# [JOB]
Keep only the lines below that contain the string "Locate", with case counting.

# [STORED ROWS]
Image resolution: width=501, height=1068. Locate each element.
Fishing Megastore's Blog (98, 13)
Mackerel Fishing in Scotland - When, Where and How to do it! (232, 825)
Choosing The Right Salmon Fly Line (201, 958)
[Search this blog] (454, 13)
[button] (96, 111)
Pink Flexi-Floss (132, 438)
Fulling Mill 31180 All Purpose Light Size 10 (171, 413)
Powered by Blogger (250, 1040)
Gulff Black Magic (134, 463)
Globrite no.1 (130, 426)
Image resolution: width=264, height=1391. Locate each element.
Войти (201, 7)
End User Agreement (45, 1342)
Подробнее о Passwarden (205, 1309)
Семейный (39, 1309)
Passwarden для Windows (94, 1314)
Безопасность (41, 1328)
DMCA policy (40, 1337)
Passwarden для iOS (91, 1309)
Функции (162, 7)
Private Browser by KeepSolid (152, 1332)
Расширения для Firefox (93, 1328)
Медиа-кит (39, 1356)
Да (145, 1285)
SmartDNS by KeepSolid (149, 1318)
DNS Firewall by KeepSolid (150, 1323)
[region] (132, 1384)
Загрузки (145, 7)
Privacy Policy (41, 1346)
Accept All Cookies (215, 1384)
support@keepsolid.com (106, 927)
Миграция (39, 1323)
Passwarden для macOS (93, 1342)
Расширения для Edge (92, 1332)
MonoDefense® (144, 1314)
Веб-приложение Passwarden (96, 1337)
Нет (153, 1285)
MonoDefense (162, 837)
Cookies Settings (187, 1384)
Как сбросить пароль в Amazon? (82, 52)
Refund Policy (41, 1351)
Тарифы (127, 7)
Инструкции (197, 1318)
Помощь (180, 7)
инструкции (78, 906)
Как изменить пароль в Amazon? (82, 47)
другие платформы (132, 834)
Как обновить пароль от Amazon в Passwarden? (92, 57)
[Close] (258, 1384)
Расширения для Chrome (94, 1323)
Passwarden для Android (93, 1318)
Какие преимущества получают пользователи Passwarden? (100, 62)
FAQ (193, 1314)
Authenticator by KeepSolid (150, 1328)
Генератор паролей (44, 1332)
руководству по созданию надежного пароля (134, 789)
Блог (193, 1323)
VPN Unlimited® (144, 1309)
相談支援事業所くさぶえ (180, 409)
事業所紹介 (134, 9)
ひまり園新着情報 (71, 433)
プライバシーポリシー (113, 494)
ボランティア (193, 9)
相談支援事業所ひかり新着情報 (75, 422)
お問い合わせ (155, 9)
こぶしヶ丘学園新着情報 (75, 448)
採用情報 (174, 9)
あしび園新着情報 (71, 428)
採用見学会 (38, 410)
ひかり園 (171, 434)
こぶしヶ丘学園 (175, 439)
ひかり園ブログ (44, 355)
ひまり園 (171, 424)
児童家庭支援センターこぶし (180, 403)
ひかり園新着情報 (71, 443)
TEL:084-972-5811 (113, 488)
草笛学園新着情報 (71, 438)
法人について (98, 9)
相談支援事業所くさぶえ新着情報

# [RESULT BELOW]
Image resolution: width=501, height=1068. Locate each element.
Image resolution: width=264, height=1391. Locate each element.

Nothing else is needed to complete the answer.